I’m fine with talking graph-theoretically. I wasn’t sure how to cash out the idea of a border region in those terms, to be honest–I thought about what you just said, adding an external “region,” but wasn’t sure if that was somehow screwing some technical something or other up in some way. I also figured it would be easier for a lot of people to follow the discussion if I just talked in terms of maps straightforwardly. And also, though I understand how the transformation into graph theory works, I’ve never understood how it’s supposed to make things easier to deal with. Both ways of dealing with the problem seem equally complex to me. But that’s surely because there’s a lot I don’t know.
Thanks for the examples, you two. Back to the drawing board…
You know, earlier today I was away from the internet and trying to remember whether spherical maps are also supposed to be 4-colorable. I decided they must be, based on reasoning involving a visualization similar to the one you just described. Take a sphere that’s been divided completely into regions. Now take one of those regions and designate it “the outside”. The rest of the regions taken together can be unwrapped from the sphere to form a normal map on a plane. The “outside” region can then be pasted on as a single region surrounding the planar map. And all the relevant connectivity properties of the spherical map are preserved.

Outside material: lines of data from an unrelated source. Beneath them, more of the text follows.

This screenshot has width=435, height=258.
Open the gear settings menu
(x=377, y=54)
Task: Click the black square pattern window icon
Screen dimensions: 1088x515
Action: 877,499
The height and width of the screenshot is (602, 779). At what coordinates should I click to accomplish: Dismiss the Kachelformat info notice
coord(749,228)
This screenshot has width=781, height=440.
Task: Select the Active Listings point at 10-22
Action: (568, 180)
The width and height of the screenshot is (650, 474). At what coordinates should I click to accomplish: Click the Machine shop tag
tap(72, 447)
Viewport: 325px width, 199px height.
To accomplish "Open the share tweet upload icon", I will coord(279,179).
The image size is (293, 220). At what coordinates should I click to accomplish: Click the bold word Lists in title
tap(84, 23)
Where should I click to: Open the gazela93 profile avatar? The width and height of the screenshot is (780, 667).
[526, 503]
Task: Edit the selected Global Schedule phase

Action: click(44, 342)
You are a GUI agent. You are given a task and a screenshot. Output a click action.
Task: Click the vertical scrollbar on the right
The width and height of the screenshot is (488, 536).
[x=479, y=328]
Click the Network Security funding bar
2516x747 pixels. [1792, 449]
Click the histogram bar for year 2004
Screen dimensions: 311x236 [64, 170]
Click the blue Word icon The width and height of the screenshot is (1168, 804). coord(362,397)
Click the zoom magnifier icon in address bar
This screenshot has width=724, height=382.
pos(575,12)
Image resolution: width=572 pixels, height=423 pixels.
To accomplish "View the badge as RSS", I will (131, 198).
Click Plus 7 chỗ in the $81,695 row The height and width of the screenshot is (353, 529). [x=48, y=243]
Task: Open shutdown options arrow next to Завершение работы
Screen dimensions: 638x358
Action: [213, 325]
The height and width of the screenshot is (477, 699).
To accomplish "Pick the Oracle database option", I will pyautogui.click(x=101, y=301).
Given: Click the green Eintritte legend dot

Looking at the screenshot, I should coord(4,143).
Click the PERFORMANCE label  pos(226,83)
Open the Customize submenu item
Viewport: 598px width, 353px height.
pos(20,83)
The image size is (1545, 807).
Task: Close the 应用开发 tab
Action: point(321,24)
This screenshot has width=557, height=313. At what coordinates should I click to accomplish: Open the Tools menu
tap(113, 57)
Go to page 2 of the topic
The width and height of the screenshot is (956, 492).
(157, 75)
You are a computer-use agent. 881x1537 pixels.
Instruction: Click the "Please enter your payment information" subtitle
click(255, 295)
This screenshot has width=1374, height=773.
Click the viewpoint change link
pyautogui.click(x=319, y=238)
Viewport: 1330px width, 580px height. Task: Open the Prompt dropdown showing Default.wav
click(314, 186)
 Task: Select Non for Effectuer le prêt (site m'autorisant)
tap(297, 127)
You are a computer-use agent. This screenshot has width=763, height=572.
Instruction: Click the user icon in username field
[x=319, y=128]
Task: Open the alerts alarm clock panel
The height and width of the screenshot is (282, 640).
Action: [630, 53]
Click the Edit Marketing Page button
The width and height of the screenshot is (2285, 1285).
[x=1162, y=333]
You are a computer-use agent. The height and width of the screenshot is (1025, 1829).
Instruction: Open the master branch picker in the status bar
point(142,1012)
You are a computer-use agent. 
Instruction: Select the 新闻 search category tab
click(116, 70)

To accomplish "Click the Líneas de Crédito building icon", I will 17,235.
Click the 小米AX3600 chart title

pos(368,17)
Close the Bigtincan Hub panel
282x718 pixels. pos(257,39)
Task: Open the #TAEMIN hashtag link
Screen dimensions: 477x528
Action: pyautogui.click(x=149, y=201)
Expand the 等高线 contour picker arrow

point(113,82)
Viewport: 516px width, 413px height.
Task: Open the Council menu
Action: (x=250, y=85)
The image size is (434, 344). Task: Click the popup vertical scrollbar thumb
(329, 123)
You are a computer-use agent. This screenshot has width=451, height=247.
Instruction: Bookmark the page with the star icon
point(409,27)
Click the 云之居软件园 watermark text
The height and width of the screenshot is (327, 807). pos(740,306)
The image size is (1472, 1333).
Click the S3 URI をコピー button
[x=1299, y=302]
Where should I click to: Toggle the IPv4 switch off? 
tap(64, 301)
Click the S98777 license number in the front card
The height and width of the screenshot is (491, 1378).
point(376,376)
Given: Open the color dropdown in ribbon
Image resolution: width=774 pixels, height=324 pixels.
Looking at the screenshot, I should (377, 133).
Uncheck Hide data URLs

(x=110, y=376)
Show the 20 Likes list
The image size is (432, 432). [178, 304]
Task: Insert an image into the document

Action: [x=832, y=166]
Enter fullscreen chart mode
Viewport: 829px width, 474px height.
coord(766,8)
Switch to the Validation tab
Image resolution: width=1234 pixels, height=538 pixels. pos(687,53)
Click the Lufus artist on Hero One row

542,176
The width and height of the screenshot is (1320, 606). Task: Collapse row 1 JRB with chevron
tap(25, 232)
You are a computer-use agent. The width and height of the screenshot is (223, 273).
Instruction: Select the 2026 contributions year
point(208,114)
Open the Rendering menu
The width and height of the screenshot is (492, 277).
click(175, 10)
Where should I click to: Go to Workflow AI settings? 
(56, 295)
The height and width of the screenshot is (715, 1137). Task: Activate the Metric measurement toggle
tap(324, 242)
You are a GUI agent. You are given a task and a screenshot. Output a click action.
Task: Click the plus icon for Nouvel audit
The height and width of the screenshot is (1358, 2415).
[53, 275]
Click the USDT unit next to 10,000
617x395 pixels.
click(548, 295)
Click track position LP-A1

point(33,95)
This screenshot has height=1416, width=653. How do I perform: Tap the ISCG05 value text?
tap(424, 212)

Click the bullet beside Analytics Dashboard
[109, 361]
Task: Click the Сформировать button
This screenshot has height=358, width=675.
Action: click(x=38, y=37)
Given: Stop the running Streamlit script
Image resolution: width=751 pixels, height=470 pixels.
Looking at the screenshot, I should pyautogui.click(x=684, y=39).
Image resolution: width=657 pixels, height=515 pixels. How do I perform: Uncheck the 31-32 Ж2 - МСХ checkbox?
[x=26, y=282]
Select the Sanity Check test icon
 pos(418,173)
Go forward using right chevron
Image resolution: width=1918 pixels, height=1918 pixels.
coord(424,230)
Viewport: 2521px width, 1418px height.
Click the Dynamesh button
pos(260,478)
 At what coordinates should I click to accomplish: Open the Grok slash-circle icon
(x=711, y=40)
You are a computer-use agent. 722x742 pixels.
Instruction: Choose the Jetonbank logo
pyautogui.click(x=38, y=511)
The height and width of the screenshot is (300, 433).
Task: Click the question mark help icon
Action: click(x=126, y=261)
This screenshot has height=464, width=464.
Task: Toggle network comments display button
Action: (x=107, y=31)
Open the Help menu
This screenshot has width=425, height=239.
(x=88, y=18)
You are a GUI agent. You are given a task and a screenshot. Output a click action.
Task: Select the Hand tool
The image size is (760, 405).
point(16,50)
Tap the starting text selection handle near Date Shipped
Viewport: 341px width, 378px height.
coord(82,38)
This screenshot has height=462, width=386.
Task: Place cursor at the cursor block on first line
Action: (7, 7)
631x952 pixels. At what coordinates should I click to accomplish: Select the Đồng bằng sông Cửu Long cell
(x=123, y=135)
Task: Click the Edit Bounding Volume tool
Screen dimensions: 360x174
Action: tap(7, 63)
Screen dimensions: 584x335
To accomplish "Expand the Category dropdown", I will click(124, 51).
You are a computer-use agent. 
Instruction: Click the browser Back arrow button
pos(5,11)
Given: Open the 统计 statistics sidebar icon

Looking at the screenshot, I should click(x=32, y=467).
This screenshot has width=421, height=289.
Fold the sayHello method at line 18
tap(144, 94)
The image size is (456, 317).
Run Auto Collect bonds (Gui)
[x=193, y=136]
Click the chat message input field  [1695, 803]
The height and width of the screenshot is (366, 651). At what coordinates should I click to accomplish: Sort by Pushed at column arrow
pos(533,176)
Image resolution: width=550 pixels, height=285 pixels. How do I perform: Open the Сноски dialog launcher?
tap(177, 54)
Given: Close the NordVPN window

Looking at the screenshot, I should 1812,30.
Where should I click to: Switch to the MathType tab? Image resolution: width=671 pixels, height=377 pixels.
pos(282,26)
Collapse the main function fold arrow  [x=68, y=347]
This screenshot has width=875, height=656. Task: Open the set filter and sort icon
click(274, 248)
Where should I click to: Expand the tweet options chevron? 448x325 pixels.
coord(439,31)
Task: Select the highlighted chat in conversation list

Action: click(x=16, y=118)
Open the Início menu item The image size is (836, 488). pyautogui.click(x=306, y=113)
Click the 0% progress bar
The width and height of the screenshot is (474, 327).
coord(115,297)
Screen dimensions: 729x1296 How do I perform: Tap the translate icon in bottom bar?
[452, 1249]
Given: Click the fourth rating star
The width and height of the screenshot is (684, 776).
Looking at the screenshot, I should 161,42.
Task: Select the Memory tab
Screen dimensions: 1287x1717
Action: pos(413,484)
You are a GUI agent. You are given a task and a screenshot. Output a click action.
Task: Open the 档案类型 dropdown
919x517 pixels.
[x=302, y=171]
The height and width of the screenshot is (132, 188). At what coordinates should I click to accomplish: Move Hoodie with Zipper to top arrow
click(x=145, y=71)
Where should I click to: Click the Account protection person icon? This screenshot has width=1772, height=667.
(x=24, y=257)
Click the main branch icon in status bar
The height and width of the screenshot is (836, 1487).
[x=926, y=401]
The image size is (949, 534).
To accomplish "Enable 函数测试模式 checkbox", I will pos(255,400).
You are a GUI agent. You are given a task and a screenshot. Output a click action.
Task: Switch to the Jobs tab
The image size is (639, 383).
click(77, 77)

It didn’t occur to me at all that this also shows that you can take any map and treat any of its regions as “the external region.” I guess I sort of realized this (though not explicitly) as recorded in the comments in my OP about how you can have internal “external” regions. But anyway, you’re right, this makes it easier for me to see how the notion of a “Border layer” and “Second layer” and so on could be used in a graph-theoretical version of the discussion.
Fourth post in a row!
So this means, right, that you could take any arbitary region on a map, and be able to color those regions bordering it with just three colors, and still have a way to color the rest of the map with four colors.
Easiness is in the eye of the beholder, I suppose, but to me, the main advantage graph theory provides is it gets rid of all the mess of irrelevant details of the embedding. All that matters is the abstract notion of regions and adjacencies between them, regardless of whether it’s embedded into the plane one way or another. The one hurdle is whether notions like “planar” and “external space” can be captured purely in terms of this abstract adjacency relation, but by Kuratowski’s theorem, the first can, and as I just mentioned, the second amounts to just picking any arbitrary node to serve as the external space. So, it works, it gets rid of the irrelevant clutter, it helps us draw on a wealth of abstract examples, and it means we don’t have to worry so much about figuring out how best to draw the pictures… Mainly, I’m always about finding the highest useful level of abstraction. For other people, other approaches may be more intuitive.
Yes. After all, just four-color the whole map; the regions bordering the selected region only use the three colors not used for the selected region.
:smack: 
Yes of course…
Right; these would correspond to having a whole set of distinguished “space” nodes, rather than just 1.